5. Heading Structure Chaos
Headings (H1s, H2s, etc.) tell both users and search engines what a page is about. On this site, some pages had no H1s, others used one-word placeholders like “Overview,” and others jumped from H1s straight to H4s. This structure fails technical HTML standards, isn’t helpful for search engines in understanding your content, and is an accessibility issue for those utilizing screen reader technologies. And of course an SEO swing-and-miss.
Note: this is usually flagged by Google PageSpeed tests.

Why were there misses?
Most redesigns start with good intentions: better branding, a more modern feel, improved navigation. But under tight timelines and multiple stakeholders, the less-visible details - redirects, metadata, content mapping - often slip behind the visual priorities. We were right there in the midst, we get it.

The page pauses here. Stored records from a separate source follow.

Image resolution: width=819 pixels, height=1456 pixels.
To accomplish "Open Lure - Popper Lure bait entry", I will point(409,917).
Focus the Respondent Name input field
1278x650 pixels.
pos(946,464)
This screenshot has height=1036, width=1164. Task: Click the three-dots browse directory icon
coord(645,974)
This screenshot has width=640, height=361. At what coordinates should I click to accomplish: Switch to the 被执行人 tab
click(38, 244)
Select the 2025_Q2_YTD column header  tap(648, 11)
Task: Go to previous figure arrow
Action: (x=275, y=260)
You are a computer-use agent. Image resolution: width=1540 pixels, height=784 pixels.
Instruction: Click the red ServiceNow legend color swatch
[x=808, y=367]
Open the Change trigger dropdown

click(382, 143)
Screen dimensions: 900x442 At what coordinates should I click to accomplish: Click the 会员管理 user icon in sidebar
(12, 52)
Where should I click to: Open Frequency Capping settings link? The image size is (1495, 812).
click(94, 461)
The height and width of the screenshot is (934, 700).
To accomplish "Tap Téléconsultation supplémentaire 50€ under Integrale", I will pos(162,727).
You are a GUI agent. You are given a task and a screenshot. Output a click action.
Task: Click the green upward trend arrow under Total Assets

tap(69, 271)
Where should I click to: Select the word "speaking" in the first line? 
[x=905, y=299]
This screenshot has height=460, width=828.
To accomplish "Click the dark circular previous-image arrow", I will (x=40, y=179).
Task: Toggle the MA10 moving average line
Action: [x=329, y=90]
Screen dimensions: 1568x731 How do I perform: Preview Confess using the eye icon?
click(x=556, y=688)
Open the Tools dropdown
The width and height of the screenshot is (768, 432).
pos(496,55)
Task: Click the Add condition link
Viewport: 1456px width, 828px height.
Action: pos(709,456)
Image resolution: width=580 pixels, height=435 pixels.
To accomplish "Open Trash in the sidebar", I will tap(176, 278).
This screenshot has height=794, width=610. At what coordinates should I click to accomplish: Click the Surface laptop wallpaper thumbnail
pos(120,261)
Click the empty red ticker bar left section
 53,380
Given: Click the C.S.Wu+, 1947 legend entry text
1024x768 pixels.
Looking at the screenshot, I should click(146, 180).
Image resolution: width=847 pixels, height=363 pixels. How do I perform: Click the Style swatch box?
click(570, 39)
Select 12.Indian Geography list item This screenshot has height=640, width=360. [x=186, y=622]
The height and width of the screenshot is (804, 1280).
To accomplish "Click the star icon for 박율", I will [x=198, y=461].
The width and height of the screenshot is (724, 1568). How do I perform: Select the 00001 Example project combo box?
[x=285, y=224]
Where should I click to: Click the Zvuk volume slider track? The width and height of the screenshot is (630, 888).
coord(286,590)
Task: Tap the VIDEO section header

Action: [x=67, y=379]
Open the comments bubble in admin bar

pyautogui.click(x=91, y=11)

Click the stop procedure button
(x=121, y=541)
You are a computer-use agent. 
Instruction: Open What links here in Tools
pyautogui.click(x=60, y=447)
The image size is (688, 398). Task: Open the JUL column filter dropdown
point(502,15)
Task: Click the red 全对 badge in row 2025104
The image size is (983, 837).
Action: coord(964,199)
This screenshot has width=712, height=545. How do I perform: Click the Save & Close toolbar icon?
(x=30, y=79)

We’ve seen this pattern across organizations of all sizes, even those with experienced marketing teams. Design and development can move fast, and unless SEO and content are part of the process from day one, it’s easy to lose critical connective tissue between “old” and “new.”
At the end of the day… someone must care about these details!
How We Helped (and What You Can Do Differently)
We started by performing a full audit of the old and new sites - identifying missing pages, mapping redirects, restoring metadata, and restructuring headings for clarity.
BONUS: Having the previous site available in a holding environment is super helpful! When you launch a new site, don’t immediately destroy access to the old if you can help it!
Recovery takes time, but results are moving in the right direction. Traffic is rebuilding steadily, and the site is performing faster and more consistently across key metrics.
If you’re preparing for a website relaunch, here’s how to protect yourself from the same pitfalls:
- Crawl your current site before development starts - capture all URLs, titles, and metadata. Google Sheets works. We’ve started using Clickup for this.
- Capture redirects as you go and implement them at launch. Bonus: monitor in Google Search Console and Google Analytics post-launch for any 404s to content you might have missed.
- Audit content and page hierarchy to make sure every valuable page has a place.
- Balance aesthetics with performance - beautiful design still needs to load fast. Rarely do good rankings come to sites that load sluggishly.
- Bring SEO and content strategy to the table early, not after the design is approved.
- Google PageSpeed is your friend. Many of these issues can be flagged and dealt with by running PageSpeed or Lighthouse tests prior to a new site launching. https://pagespeed.web.dev/
The Ongoing Recovery
The site’s recovery continues, though it’s now happening in a more complex search landscape - one shaped by AI-driven summaries and evolving ranking factors. That makes every ounce of preserved SEO equity even more valuable.
A redesign can be transformative when done right. But it’s not just a design or dev project - it’s an ecosystem reset.
When design, development, content, and SEO are aligned from the start, you don’t just get a prettier website. You get one that retains (and grows) the traffic and visibility your brand has worked hard to earn.
It is easier and more cost-effective to do it right from the get-go than to have to perform emergency maneuvers on a live site trying to compete.